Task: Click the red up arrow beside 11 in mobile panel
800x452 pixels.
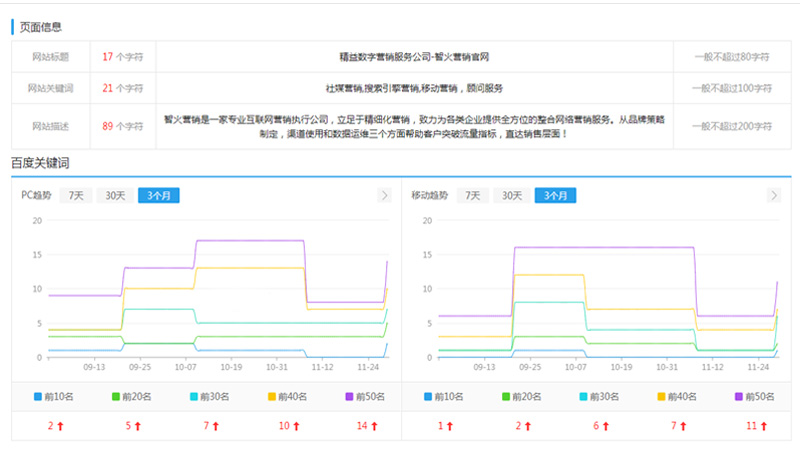Action: pyautogui.click(x=765, y=426)
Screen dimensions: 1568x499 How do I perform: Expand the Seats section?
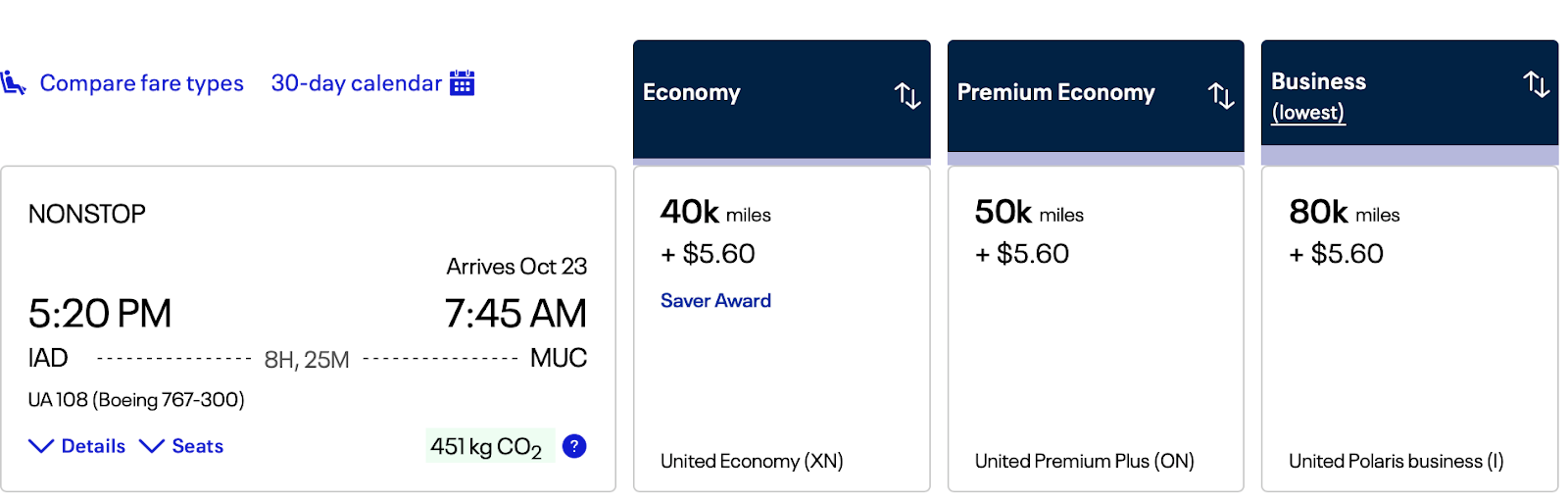coord(197,447)
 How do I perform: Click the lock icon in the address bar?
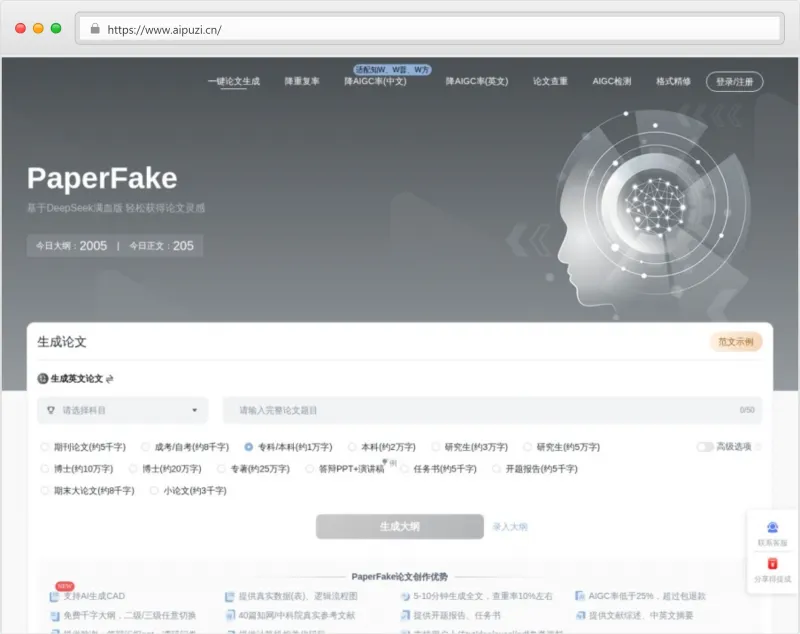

•••

◆ **WHAT YOU HAVE TO DO**: Word for word, set down every line of the records above, and leave the pictures out.

◆ **ANSWER SECTION**:
Task: Click the red up arrow beside 11 in mobile panel
800x452 pixels.
Action: pyautogui.click(x=765, y=426)
Screen dimensions: 1568x499 How do I perform: Expand the Seats section?
coord(197,447)
 How do I perform: Click the lock icon in the address bar?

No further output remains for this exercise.